• [HOW TO COMPLETE THIS TASK]: Lines from the one containing "You are a GUI" through the last line of the records below need to be repeated exactly; nothing else, and no pictures.

Start of RECORDS FOR PROCESSING

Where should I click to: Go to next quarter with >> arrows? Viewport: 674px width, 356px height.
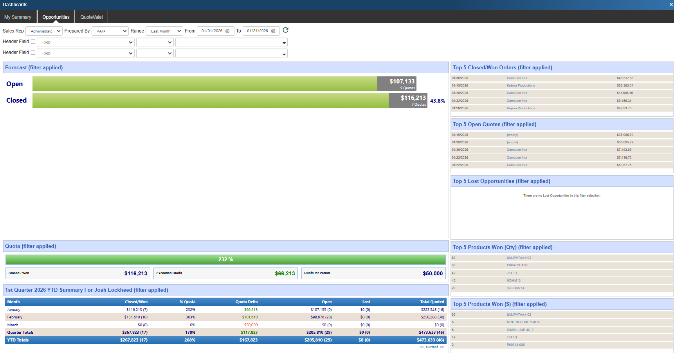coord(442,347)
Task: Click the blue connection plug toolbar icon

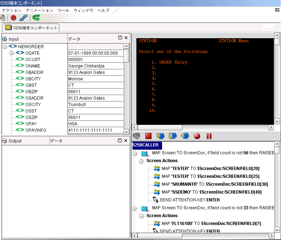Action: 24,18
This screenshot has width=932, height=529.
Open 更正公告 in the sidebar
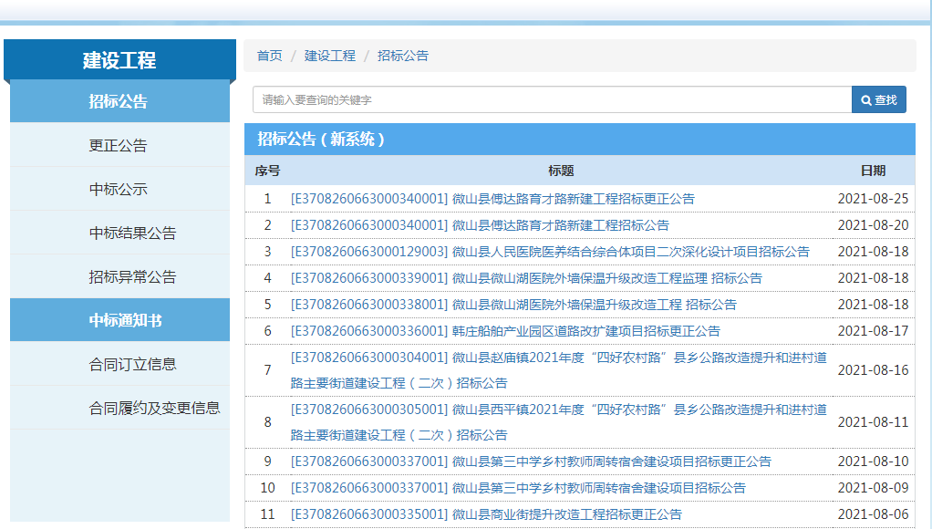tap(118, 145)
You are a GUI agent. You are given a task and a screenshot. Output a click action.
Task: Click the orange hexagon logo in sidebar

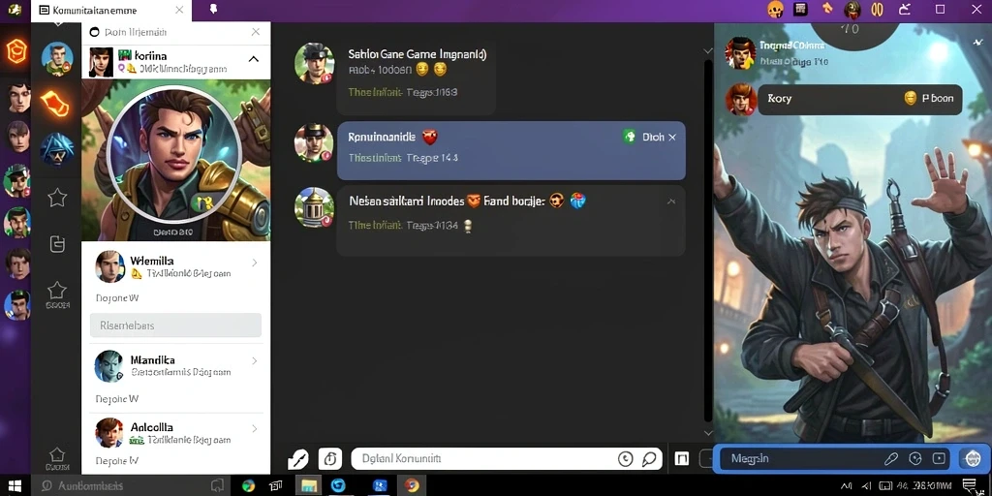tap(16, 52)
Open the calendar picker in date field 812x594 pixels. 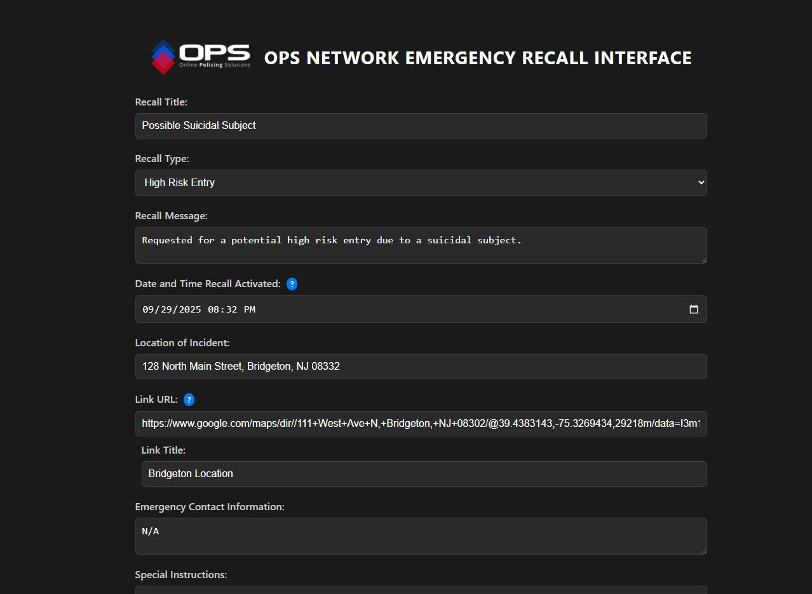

End of RECORDS FOR PROCESSING

• [THE COMPLETED TASK]:
You are a GUI agent. You are given a task and a screenshot. Output a click action.
Task: Click the orange hexagon logo in sidebar

tap(16, 52)
Open the calendar picker in date field 812x594 pixels. 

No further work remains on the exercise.